The event, held on the main floor of the Global Commons, had coloring pages of different sex positions, a station to make perfume and games relating to consent. Students were taught how to give or receive massages on massage tables. Condoms and lubricant were scattered on several tables for students to take home with them.

“Five Senses of Consent” also aimed to educate students on all aspects of sex, because not everyone enters college with the same sexual education experience, Williams said. Since sexual education at some schools only focuses on the anatomy, it makes sense that students may struggle understanding what consent truly is, Williams said.

College students, specifically college women, are especially vulnerable to sexual assault compared to other populations. According to data from the National Sexual Assault Hotline, there are five robberies for every four sexual assaults on all women, whereas there is one robbery for every two sexual assaults on college women. Students are also at a higher risk of sexual assault during the beginning of their first and second semesters of college.

The event was open to all students and faculty who wanted to learn more about how to make consensual sex a norm on college campuses. Break the Silence and Gender Violence Education & Support hoped to make the event more of an experience rather than a lecture.

“Coming to the event, I’m really surprised with the amount of variety that’s going on and I think it’s really cool that a college could be so open about students exploring sex,” Eliza Dent, ’19, said.

Break the Silence and Gender Violence Education and Support were happy with the turnout considering it was their first time hosting the event, Gallant said. MSNBC attended and brought a camera crew to broadcast the event and interview students and members of Break the Silence.

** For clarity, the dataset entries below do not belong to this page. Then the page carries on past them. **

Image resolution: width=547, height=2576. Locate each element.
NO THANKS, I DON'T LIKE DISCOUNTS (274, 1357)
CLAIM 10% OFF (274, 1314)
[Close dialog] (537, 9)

Break the Silence and Gender Violence Education and Support are supporters and advocates for free speech and peer education on sexuality, Williams said. Members of both entities should be seen as a source of information for all of Lehigh’s campus.

“Break the Silence members are always here to talk about consent or give advice if there are sexual assault cases,” Williams said. “We also facilitate talks around campus, whether it be at a fraternity, sorority or residence hall. So we’re always here as a resource.”